Last updated on Gennaio 28th, 2021 at 01:06 pm
È di questi giorni la notizia della firma dell’intesa tra Conferenza episcopale italiana (CEI) e ministero dell’Istruzione al fine di bandire il concorso per i docenti di Religione cattolica. L’accordo arriva in un momento storico particolare per la scuola italiana e potrebbe rappresentare un segnale positivo nei confronti di una categoria che certo non sempre ha vita facile all’interno delle scuole italiane.
L’intesa con la CEI
La notizia è però a tinte chiaroscure secondo il professor Francesco Sansone, della Segreteria Nazionale ANAPS-Confsal (Associazione Nazionale Autonoma Professionisti della Scuola). Il docente, che insegna in Lombardia, rileva sì che «nell’intesa si tiene conto dell’idoneità abilitante dell’ordinario diocesano» e che in essa «viene riconosciuta l’intangibilità del 70% del contingente disponibile che permette ai colleghi che resteranno esclusi dal concorso di guardare con tranquillità al loro futuro». Ma è deludente il fatto che, dice Sansone, «si è omesso di specificare il valore abilitante dell’idoneità diocesana, penalizzando così migliaia di insegnanti». Sansone ritiene dunque sia più opportuno «bandire un concorso riservato non selettivo per titoli e servizio, come è stato fatto per tutti gli altri insegnanti, auspicato e ribadito anche dalla lettera firmata dai direttori diocesani della Lombardia».

» **Consegna 1**:
Riscrivi in forma di elenco puntato, più breve, il paragrafo del testo che inizia con "La notizia è però a tinte chiaroscure", mantenendone i fatti principali.
» **Consegna 2**:
Rispondi alle seguenti domande basandoti sul testo.
(a) Tra quali soggetti è stata firmata l'intesa per il concorso dei docenti di Religione cattolica?
(b) In quale regione insegna Francesco Sansone?
(c) Quale percentuale del contingente disponibile viene riconosciuta come intangibile?

» **Righe estratte**:
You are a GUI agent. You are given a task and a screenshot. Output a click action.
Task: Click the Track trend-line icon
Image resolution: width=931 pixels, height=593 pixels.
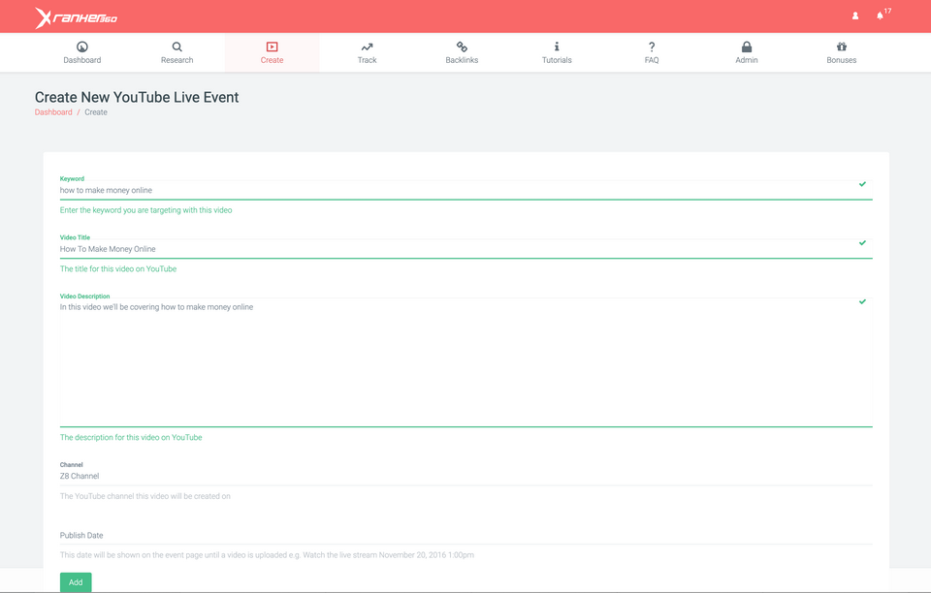pos(367,47)
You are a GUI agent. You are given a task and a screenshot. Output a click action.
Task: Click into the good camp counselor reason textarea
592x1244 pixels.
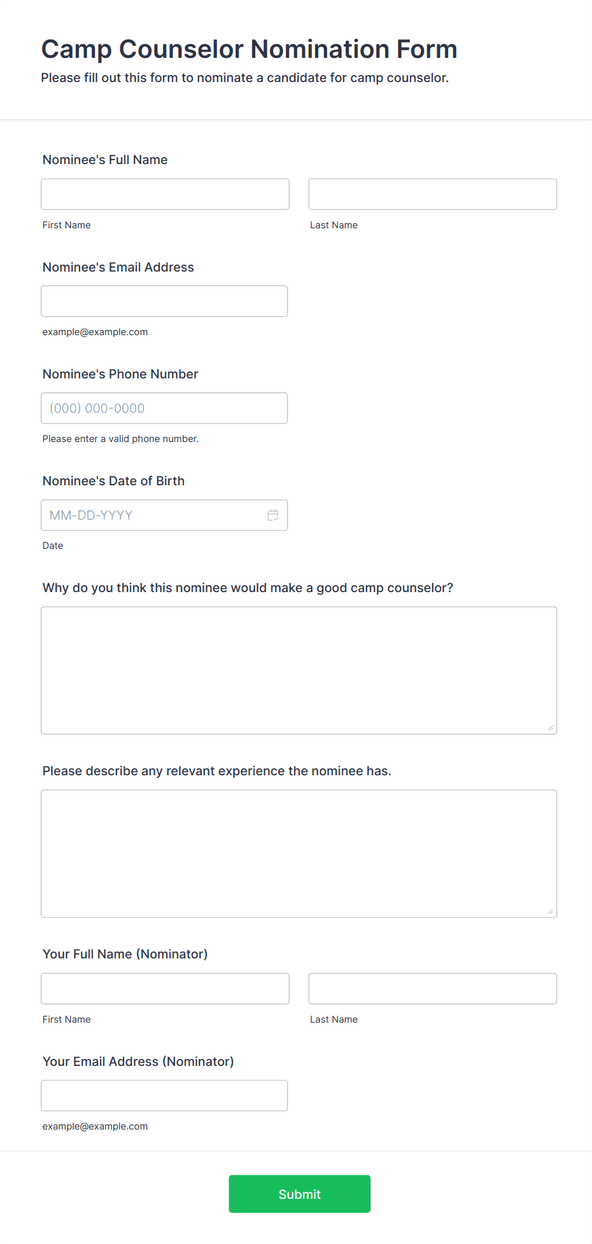coord(299,670)
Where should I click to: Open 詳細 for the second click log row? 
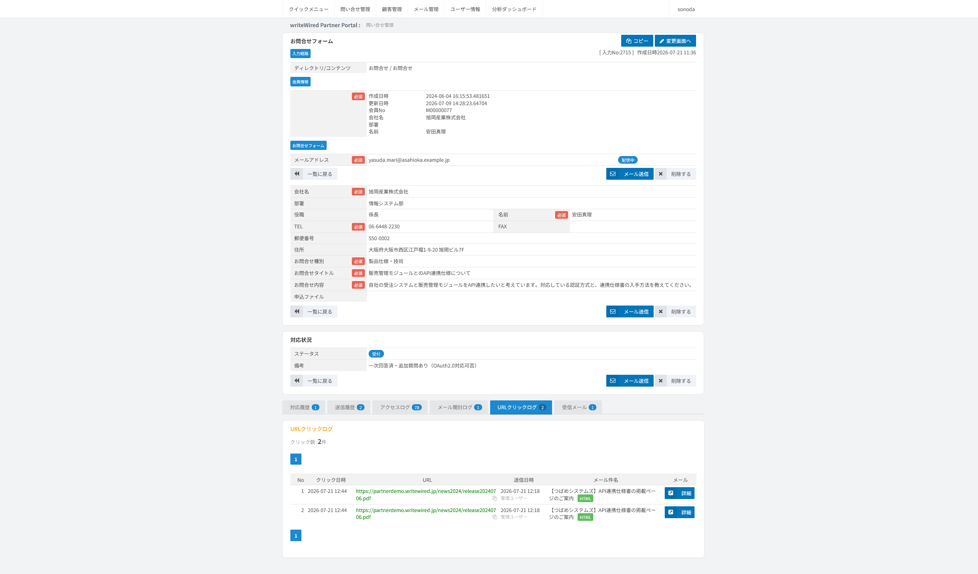pyautogui.click(x=679, y=512)
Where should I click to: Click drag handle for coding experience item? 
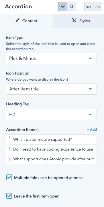[9, 149]
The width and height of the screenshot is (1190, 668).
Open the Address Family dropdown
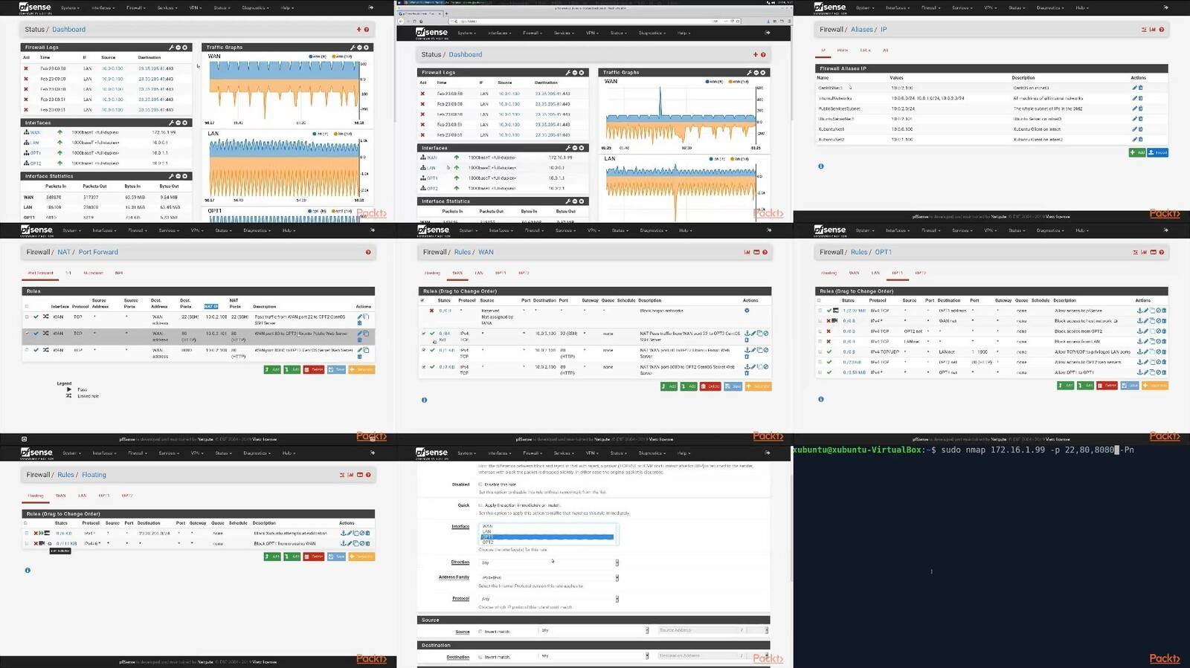549,577
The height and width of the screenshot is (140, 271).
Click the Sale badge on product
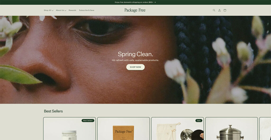(x=199, y=120)
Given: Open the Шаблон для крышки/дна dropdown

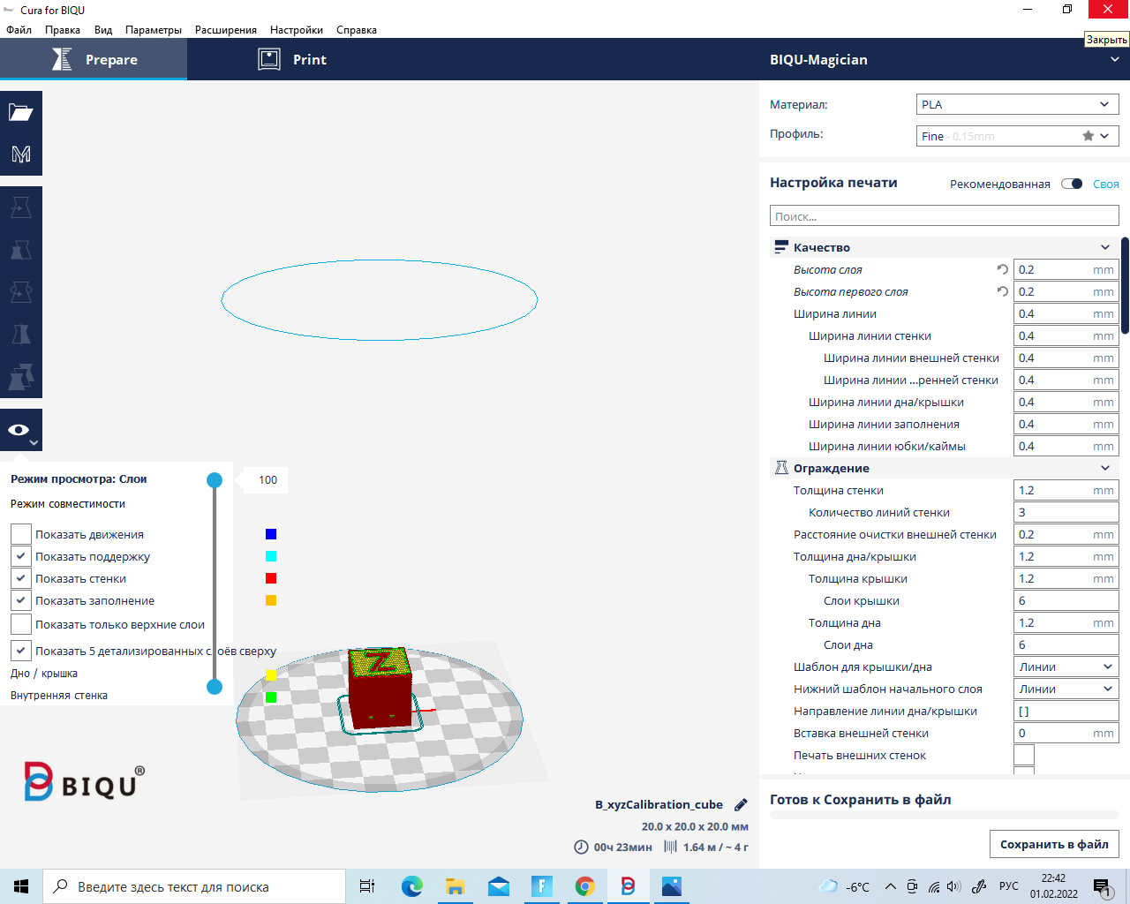Looking at the screenshot, I should [1066, 667].
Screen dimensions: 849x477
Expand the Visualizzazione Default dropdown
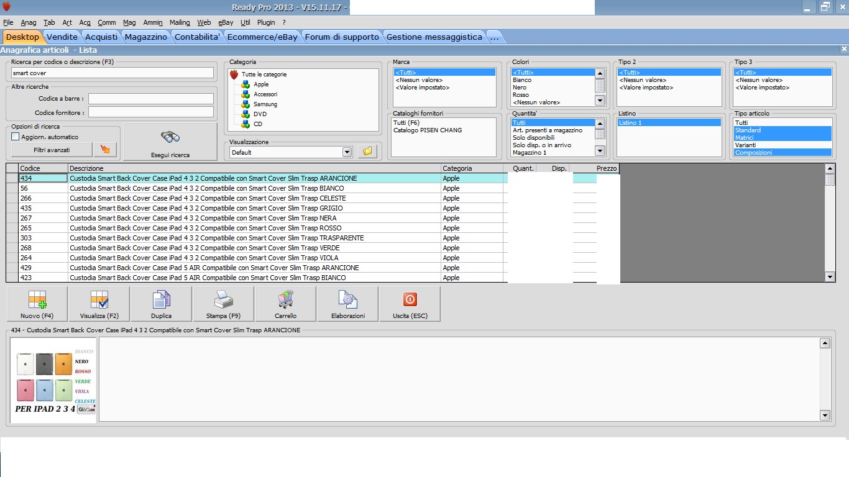[x=347, y=152]

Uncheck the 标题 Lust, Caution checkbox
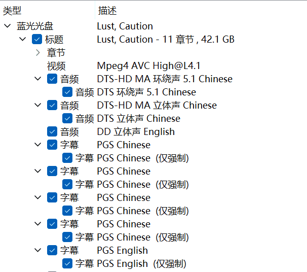coord(36,39)
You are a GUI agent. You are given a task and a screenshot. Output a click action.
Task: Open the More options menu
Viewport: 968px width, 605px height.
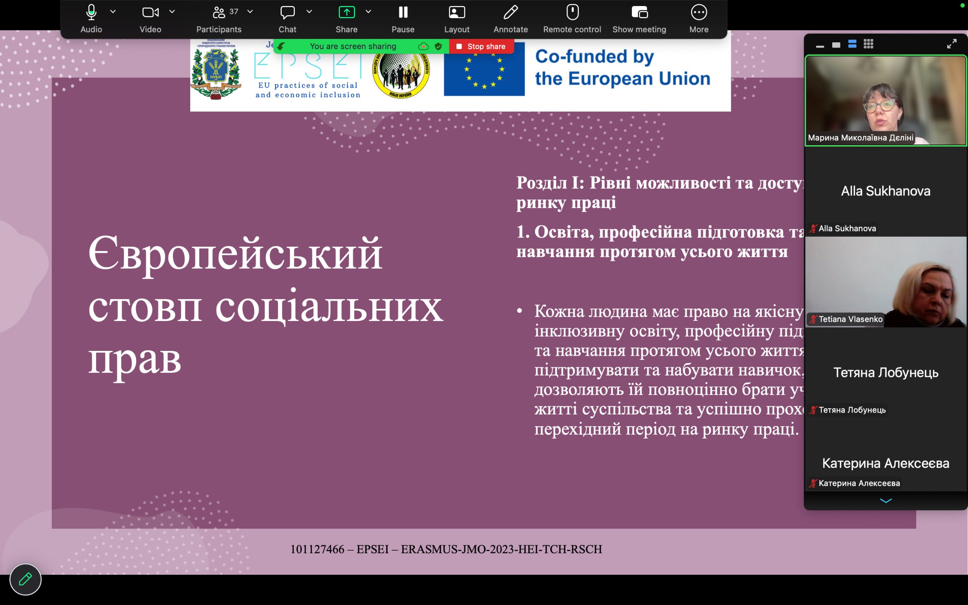click(699, 12)
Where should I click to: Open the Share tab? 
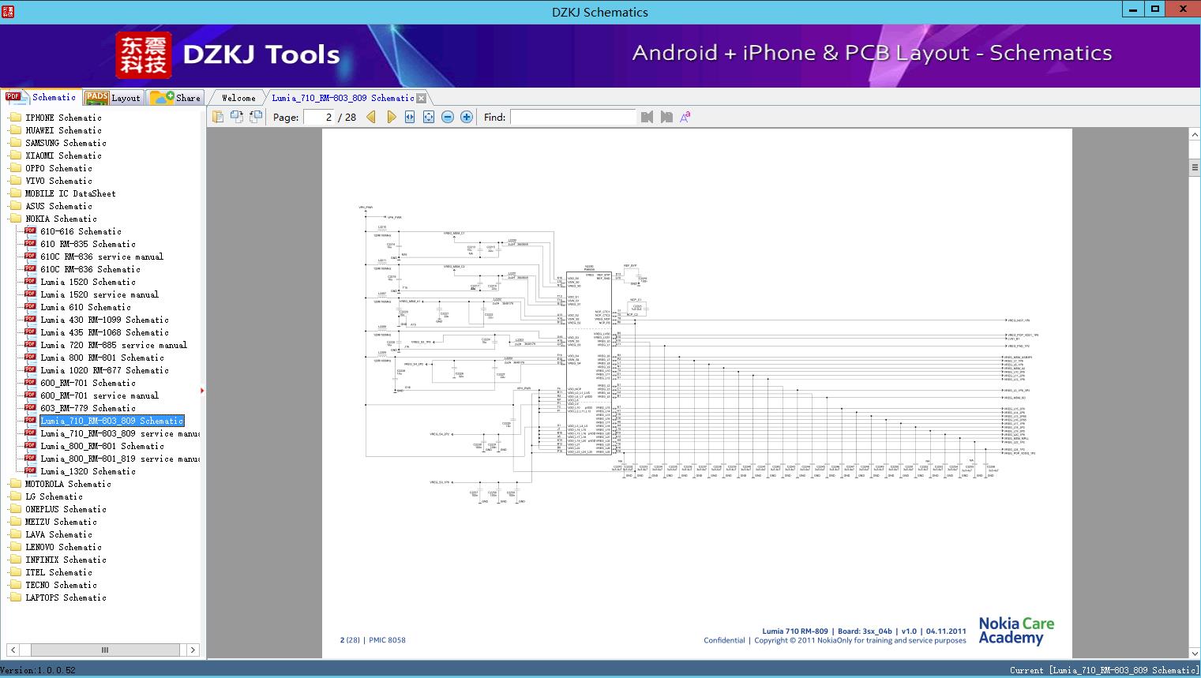176,98
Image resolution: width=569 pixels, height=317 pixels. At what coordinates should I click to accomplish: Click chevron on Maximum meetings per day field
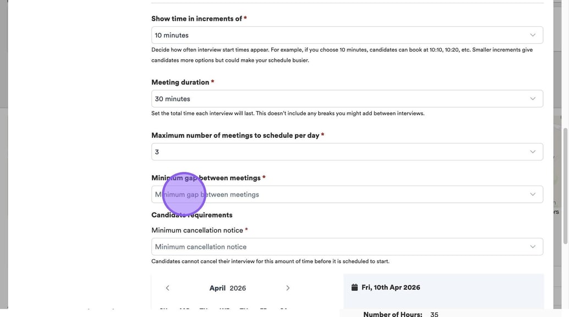532,152
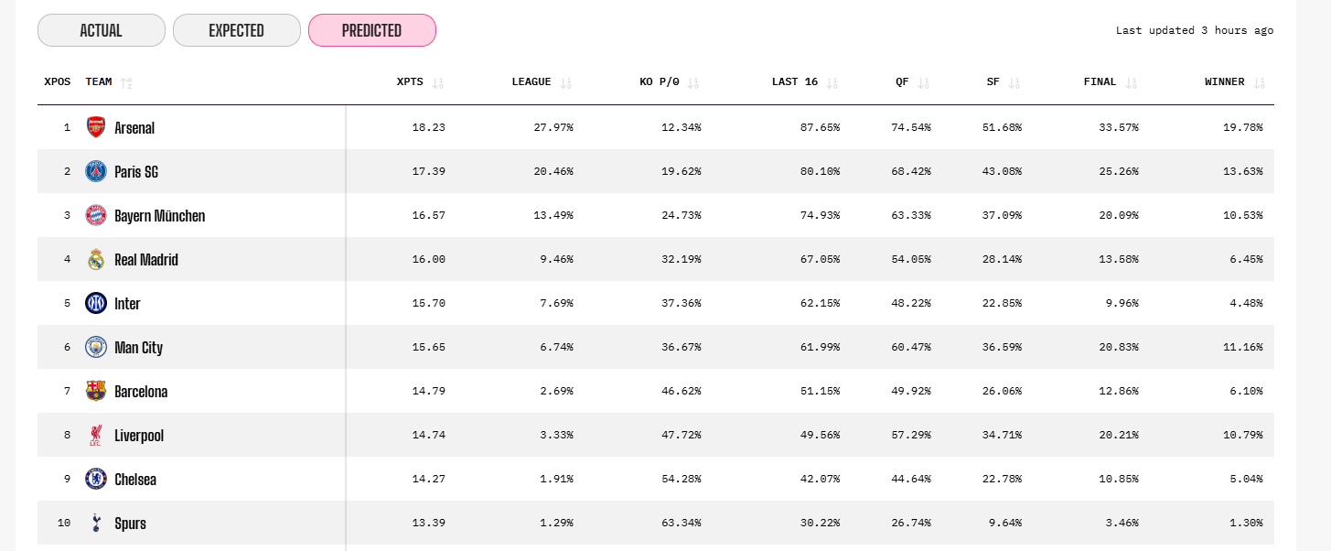The height and width of the screenshot is (551, 1331).
Task: Switch to the EXPECTED table view
Action: (x=236, y=30)
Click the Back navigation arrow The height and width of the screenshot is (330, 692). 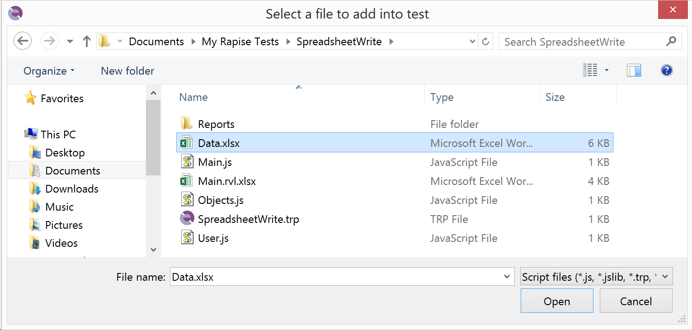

» **Soluzione 1**:
- Per Francesco Sansone, della Segreteria Nazionale ANAPS-Confsal e docente in Lombardia, la notizia ha luci e ombre.
- Aspetti positivi: l'intesa tiene conto dell'idoneità abilitante dell'ordinario diocesano e riconosce l'intangibilità del 70% del contingente disponibile. Così chi resterà escluso dal concorso può guardare al futuro con tranquillità.
- Aspetto deludente: non si è specificato il valore abilitante dell'idoneità diocesana, penalizzando migliaia di insegnanti.
- Proposta: un concorso riservato non selettivo per titoli e servizio, come per gli altri insegnanti. Lo chiede anche una lettera dei direttori diocesani della Lombardia.

» **Soluzione 2**:
(a) Tra la Conferenza episcopale italiana (CEI) e il ministero dell'Istruzione.
(b) In Lombardia.
(c) Il 70%.